Previous installments in this series have largely charted predictable courses. Australia used to be good at sketch comedy then we lost our way and the audience lost interest; we never really made enough sitcoms to get good at them; topical comedy still sometimes works if talented people are given a free hand. But panel shows? Australian panel shows?

They’re shit. They’re pretty much always shit.

The real struggle here was to keep the total down to ten (shock twist: we failed) because it took Australian television more than a decade of constant effort to finally realise that all Australian panel shows are, as we just pointed out, shit. The reason why there are no Australian chat-based comedy panel shows on television in 2019 is not from lack of trying, it’s from there being so many massive failures that it eventually sank in to even the most dim-witted television executive that making them was a complete and total waste of everyone’s time.

(and yes, by “panel shows” we also mean any kind of quiz or competition that features comedians. Are the comedians taking home real prizes? No? Then it’s basically a panel show)

Honestly, it’s not hard to figure out why. Like most forms of television comedy, there are two roads to success: either feature a group of extremely funny people preferably already skilled at working together, or come up with a very strong concept that can reliably generate laughs. Both those roads are difficult to follow, but there’s no short cuts – sticking a bunch of near-strangers behind a desk and getting them to talk about whatever comes into their heads just doesn’t work. Here’s a few reasons why:


If Thank God You’re Here seems like an odd show to start a list of bad panel shows off with, you’re not remembering it right. Yes, it was a huge hit, ran for years, helped cement Working Dog as the top producer of comedy in this country and so on. But on a week by week basis? Not good. Not good at all. It was basically the closest anyone’s managed to get comedy to become “event television” in this country: the point was to watch each week in case something amazing happened and something amazing happened just enough (usually when Bob Franklin was involved) to keep people coming back. Like much of Working Dog’s shows at the turn of the century, their genius was in realising that people would watch ramshackle television being put together in front of them by skilled comedians. Doesn’t mean it was good television though.

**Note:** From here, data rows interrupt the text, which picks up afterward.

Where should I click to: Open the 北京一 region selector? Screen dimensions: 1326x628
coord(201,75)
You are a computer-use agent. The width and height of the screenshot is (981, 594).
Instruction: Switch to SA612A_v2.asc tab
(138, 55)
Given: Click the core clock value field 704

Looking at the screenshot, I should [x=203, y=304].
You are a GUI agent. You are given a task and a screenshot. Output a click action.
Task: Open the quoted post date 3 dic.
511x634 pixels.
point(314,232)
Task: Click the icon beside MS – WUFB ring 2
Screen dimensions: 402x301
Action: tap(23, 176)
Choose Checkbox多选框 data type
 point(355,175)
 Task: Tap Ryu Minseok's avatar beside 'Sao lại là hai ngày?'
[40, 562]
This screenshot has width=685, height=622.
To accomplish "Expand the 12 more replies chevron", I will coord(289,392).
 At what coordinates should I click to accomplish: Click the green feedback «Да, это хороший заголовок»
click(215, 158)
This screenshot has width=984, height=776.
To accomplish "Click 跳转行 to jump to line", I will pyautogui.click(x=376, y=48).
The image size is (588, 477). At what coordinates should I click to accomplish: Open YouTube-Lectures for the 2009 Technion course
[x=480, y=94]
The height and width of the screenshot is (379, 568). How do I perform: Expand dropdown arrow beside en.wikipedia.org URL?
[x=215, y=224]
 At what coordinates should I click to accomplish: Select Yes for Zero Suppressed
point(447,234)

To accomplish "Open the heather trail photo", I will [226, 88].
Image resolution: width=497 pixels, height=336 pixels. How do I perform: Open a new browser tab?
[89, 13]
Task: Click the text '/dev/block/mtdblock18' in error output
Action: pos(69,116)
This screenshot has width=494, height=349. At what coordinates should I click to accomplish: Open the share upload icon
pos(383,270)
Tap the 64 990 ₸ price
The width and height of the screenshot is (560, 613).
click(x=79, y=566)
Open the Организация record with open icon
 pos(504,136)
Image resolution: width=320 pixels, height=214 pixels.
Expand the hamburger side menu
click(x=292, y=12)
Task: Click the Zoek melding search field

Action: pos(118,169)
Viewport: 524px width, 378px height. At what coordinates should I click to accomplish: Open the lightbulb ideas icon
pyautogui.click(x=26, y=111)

And if you still think we’re being harsh on TGYH, fun fact: it inspired Monster House. If you’ve ever wondered just how stupid Australian television producers are, here’s a reminder. Monster House was a hidden camera prank show – that’s not the stupid bit – featuring a bunch of actors (including shrinking violet Rebel Wilson) who were already well-known. Let’s think about that for a moment. Which is a moment longer than the producers did. It ran two weeks before being axed.

Of course, prank TV didn’t end there on Australian television – though it clearly should have if the local version of Balls of Steel was any guide. The UK version was the last gasp of lad culture; the Australian version was hosted by Chaser member Craig Reucassel, because he clearly needed the fame that could only come from a show featuring local versions of “the annoying devil” and “bunny boiler” pestering people on various Sydney streets. We’re guessing Nazeem Hussain quietly deleted this from his resume about five minutes after season two aired.

The thing about the Spicks & Specks reboot is that Spicks & Specks had been a hit show that had run its course. So why not wait a few years then bring it back? You know, like all the other successful series that have managed that in Australia like… oh, wait. Everywhere else around the world knows that when a show’s hosts want to leave the trick to keeping the show going is to gradually introduce new hosts, have an on-air hand over, keep things as consistent as possible and do everything you can to keep the fans on board. With Spicks & Specks, the ABC did the opposite; the reboot sank in less than a year.

(not that the ABC will let it die – they’ve just announced the original crew will be back for four specials later this year and in 2020)

Does anyone (besides us) even remember Behind the Lines? It was like Spicks & Specks but with sport. And Eddie McGuire. And it was on Channel Nine.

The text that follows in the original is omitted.